_Exercise description_
Would you transcribe exactly the lines from the one containing "524x526 pixels." to the last line of the data below, both ends included, but none of the pictures?

(Screenshot grounding data)
###
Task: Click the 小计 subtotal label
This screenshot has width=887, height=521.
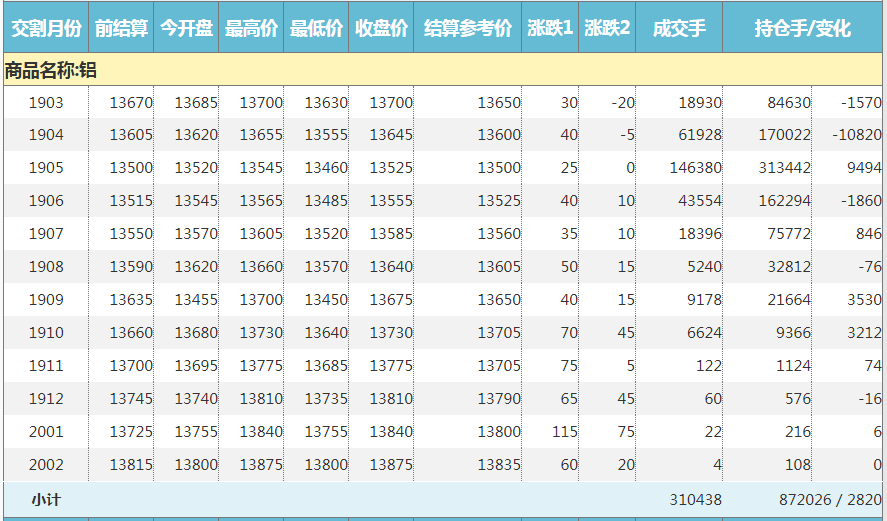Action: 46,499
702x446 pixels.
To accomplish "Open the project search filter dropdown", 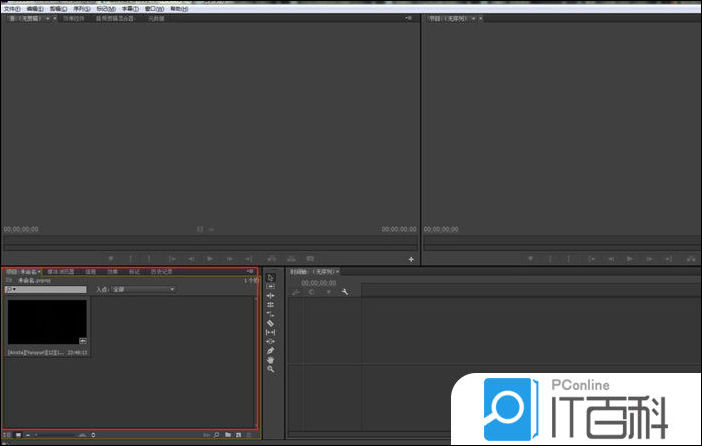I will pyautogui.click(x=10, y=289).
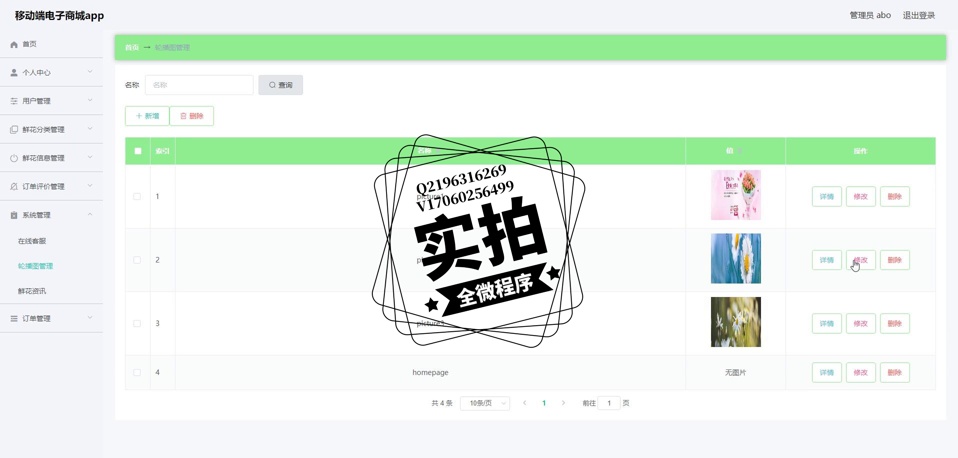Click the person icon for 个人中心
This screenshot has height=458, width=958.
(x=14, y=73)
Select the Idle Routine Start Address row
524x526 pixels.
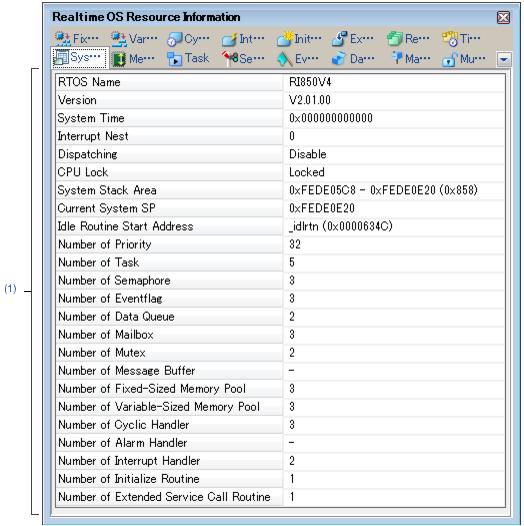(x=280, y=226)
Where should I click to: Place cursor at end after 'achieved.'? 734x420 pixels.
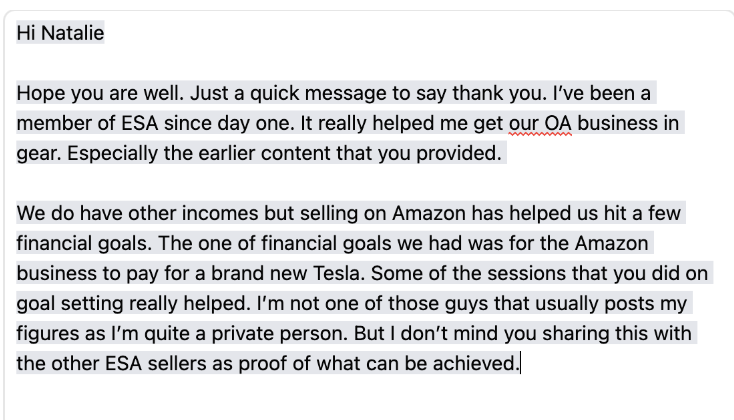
###
_Expected output_
524x526 pixels.
(x=280, y=226)
Where should I click to: Place cursor at end after 'achieved.'? 734x420 pixels.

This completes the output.